→ Exercise aim
Show every line of the data that contains the string "Programa".

──────── Records to process

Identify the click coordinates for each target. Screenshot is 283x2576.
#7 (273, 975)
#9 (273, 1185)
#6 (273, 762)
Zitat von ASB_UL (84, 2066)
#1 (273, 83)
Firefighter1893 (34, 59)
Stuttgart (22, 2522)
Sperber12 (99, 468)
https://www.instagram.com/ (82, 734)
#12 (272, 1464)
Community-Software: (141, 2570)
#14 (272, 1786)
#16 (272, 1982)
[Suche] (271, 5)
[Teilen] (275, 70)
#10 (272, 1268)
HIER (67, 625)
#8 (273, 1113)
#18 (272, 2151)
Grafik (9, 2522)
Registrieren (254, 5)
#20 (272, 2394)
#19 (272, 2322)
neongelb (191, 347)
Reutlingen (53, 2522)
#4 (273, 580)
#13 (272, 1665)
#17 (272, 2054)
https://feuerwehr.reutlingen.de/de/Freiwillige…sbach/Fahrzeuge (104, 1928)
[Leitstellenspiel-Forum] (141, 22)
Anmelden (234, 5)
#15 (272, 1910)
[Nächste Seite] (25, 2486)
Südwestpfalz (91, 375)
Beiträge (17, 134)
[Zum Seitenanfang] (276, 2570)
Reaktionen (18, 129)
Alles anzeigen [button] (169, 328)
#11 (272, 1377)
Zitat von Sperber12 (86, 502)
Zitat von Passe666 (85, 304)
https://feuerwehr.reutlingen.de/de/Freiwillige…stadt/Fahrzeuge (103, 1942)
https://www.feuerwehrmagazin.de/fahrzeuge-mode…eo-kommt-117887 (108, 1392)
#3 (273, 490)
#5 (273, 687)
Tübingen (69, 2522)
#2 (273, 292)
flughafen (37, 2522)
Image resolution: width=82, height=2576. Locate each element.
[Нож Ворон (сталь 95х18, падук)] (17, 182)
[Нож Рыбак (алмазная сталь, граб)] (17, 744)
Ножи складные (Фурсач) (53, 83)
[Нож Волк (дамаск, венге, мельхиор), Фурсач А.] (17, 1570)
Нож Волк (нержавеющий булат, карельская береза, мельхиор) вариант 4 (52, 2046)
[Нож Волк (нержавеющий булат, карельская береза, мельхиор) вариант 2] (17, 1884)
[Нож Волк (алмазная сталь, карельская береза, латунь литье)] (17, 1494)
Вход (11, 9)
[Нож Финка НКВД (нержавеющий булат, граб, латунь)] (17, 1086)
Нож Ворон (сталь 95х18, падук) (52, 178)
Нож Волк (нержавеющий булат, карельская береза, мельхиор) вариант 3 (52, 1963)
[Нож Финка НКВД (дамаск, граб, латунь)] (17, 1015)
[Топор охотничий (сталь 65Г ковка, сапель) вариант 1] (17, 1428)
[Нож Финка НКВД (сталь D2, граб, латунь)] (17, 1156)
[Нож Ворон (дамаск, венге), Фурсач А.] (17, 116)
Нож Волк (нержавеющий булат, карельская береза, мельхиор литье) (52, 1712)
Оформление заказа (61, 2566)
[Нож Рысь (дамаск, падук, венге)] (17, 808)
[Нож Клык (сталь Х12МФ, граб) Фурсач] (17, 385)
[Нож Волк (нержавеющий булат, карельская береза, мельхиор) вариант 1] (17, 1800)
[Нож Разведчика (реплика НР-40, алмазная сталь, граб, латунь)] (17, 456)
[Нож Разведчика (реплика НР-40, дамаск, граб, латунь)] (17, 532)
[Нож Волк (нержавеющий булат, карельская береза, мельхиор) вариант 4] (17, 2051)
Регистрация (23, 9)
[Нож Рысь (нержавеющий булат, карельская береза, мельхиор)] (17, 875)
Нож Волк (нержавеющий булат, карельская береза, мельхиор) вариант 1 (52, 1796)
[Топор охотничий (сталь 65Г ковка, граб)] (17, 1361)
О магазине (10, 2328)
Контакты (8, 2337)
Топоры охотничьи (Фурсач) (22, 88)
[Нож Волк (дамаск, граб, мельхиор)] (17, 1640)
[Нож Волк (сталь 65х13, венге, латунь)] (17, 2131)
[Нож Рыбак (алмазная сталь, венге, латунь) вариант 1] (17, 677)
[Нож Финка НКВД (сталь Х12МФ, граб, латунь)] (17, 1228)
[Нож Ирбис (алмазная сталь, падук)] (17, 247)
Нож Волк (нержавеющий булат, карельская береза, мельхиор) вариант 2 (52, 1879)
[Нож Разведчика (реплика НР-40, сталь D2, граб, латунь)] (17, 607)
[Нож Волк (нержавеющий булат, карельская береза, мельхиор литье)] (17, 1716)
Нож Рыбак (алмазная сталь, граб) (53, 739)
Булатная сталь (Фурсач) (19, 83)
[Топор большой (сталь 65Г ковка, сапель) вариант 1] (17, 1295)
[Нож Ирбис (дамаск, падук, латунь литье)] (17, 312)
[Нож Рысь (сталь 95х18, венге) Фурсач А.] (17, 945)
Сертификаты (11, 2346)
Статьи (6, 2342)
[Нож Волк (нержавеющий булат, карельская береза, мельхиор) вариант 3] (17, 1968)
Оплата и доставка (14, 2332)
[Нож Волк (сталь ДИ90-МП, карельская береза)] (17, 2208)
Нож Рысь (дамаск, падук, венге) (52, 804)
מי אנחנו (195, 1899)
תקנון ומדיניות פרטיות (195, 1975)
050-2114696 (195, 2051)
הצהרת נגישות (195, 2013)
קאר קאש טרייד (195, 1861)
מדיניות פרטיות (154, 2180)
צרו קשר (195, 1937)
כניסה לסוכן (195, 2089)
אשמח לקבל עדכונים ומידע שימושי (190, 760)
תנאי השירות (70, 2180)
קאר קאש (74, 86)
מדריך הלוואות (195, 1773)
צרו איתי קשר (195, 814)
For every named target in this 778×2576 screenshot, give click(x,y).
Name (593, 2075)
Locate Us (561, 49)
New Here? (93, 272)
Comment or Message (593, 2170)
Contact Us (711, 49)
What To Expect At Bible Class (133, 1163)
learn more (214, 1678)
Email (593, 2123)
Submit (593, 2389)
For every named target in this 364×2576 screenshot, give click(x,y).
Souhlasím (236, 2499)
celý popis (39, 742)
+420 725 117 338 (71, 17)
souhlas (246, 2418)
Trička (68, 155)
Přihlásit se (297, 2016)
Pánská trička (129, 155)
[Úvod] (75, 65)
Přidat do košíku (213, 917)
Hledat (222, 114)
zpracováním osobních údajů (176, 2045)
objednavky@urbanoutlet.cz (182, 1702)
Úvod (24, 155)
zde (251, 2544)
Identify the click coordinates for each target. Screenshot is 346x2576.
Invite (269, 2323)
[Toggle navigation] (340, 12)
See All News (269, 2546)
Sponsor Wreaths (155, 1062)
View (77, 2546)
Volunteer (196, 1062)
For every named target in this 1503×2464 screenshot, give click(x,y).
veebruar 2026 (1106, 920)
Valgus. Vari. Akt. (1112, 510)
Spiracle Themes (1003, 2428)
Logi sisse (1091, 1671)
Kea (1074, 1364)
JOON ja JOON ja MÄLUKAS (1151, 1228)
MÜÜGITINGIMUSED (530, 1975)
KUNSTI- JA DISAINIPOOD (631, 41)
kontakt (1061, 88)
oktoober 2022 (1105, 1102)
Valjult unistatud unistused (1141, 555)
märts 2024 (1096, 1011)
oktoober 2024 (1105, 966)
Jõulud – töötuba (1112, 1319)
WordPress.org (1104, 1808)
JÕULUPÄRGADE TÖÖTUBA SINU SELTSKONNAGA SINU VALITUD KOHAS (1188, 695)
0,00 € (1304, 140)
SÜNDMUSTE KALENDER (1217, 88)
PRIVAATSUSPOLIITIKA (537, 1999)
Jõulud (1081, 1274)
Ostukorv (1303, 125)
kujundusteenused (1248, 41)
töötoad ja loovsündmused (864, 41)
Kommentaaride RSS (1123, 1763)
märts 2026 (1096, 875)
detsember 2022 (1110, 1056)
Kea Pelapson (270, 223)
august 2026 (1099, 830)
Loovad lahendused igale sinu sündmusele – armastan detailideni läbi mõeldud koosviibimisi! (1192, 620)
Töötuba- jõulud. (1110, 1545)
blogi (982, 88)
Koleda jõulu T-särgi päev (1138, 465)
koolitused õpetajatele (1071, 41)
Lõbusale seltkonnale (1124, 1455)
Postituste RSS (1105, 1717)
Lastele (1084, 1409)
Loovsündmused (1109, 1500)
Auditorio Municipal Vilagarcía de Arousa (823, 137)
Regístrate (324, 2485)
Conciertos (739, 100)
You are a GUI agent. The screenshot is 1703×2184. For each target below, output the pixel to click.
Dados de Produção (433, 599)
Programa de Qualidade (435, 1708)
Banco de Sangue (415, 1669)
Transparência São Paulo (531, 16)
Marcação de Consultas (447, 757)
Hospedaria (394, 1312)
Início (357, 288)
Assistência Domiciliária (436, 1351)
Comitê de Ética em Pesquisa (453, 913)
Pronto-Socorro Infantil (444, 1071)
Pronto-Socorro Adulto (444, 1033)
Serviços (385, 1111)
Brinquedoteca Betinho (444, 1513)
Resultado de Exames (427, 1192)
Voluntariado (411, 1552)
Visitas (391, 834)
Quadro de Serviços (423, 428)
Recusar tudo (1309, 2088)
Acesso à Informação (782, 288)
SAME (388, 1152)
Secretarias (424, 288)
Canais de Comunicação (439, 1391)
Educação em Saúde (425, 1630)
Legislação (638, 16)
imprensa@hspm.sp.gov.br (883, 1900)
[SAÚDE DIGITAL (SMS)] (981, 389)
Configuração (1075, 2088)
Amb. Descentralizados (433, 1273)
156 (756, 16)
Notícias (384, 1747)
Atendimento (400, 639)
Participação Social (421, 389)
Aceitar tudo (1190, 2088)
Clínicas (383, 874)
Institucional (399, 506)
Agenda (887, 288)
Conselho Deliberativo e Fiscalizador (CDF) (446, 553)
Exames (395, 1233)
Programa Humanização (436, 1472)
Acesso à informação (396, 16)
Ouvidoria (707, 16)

────────────────

→ Solution
Programa de Qualidade (435, 1708)
Programa Humanização (436, 1472)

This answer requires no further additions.